- [Input material]:
○ ○ ○
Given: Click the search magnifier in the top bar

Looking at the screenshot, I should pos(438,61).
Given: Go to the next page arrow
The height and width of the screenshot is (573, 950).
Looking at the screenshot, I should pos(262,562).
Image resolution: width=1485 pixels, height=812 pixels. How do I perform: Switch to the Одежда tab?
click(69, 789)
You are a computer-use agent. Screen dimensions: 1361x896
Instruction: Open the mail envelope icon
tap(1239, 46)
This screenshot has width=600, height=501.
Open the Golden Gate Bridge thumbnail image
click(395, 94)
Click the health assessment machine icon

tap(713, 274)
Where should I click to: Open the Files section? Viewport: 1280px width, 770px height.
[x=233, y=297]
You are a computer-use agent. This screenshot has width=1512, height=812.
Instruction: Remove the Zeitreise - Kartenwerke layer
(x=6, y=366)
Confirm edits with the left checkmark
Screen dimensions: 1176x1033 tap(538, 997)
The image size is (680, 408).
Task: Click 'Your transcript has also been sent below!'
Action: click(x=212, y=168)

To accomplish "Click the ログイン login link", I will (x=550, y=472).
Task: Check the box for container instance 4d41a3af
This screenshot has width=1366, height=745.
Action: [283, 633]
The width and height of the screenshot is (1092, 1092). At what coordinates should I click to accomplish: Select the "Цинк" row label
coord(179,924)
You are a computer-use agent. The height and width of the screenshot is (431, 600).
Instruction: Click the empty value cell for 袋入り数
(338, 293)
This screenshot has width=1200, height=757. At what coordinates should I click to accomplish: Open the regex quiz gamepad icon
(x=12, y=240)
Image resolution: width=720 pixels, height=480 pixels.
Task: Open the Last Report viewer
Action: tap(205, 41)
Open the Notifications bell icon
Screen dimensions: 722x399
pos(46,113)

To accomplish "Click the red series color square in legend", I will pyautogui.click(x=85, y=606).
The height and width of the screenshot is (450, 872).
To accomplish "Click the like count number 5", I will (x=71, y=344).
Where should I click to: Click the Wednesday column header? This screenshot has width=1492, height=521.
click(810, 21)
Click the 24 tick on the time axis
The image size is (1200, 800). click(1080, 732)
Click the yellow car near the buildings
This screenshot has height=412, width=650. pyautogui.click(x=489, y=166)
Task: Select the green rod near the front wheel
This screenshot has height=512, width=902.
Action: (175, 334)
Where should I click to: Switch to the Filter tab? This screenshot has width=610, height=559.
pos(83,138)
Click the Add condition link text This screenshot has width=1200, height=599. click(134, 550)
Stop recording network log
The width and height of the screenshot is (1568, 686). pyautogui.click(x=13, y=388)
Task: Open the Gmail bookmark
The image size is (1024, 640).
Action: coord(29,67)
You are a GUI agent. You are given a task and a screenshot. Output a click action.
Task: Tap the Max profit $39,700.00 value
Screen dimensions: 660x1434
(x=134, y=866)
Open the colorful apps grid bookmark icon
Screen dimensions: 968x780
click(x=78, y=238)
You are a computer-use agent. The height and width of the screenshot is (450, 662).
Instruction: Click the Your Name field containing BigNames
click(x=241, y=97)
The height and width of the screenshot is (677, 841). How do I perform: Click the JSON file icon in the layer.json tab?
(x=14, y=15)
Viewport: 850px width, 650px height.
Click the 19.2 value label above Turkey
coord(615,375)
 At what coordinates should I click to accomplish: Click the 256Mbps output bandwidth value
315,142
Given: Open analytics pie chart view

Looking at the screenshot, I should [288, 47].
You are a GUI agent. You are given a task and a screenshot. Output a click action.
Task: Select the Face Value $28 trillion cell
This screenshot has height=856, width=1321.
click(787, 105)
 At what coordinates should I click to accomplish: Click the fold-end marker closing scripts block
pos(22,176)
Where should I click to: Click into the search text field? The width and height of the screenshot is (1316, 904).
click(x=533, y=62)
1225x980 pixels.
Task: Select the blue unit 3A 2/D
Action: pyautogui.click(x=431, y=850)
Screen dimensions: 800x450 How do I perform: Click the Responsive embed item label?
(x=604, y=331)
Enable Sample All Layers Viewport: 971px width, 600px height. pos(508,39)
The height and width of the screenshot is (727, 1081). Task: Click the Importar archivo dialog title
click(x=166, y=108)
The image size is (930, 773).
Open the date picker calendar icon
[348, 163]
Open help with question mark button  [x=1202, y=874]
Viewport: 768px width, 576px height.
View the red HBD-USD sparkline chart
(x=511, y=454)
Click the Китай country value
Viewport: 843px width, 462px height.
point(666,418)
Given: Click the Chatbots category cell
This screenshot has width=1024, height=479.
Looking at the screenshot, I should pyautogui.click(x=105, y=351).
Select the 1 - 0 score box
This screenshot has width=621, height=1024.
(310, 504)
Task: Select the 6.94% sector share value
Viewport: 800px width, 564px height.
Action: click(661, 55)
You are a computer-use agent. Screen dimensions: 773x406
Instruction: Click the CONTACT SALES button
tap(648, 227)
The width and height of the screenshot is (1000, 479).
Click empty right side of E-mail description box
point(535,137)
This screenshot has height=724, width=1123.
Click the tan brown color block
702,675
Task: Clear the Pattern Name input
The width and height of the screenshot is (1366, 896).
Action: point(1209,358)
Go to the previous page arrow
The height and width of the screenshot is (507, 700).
○ ○ ○
Repeat exactly the lines of the records from the one containing "Task: Clear the Pattern Name input" to the last, and include no line outside that stretch.

- [Answer space]:
Task: Clear the Pattern Name input
The width and height of the screenshot is (1366, 896).
Action: point(1209,358)
Go to the previous page arrow
The height and width of the screenshot is (507, 700).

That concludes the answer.